Monday, April 27, 2009
Crockford window installation
Rob Gardiner
Crockford Window (next to Gambia Castle)
Karangahape Road
Last year’s touring National Drawing Award, due to its lack of any focussing structure, was one of the least satisfying exhibitions to grace ARTSPACE for some time. It may have been sprawling and indiscriminate, but among the handful of included quality works was an image of a photographed corner with drawn and collaged linear elements straddling the space. The research Rob Gardiner was doing with that drawing has now developed into this window installation, an examination of sculptural space and the psychological cues within it that enable us to experience depth.
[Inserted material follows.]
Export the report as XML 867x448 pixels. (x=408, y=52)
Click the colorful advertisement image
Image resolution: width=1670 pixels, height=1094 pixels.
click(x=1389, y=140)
The setting now though is not a corner but a box that is transparent on two sides. Opposing planes, not adjacent ones, are the key elements – as is ocular access permitted through the properties of light. The main component is a cardboard tube lightly painted orange with rough strokes, projecting from the far wall and held in position by three black elastic cords (Y-shaped when joined up) with hooking links. The latter are painted green to match the ends of the fluoro tube in the ceiling.
When we look through the glass window and down the dark tube, we can see that the other end is pressed against a short horizontal wooden strip. That strip’s thickness holds the tube so it cannot be flush with the wall, enabling light to bounce off the white plane and enter the long cylinder’s depth to rake across its internal lining.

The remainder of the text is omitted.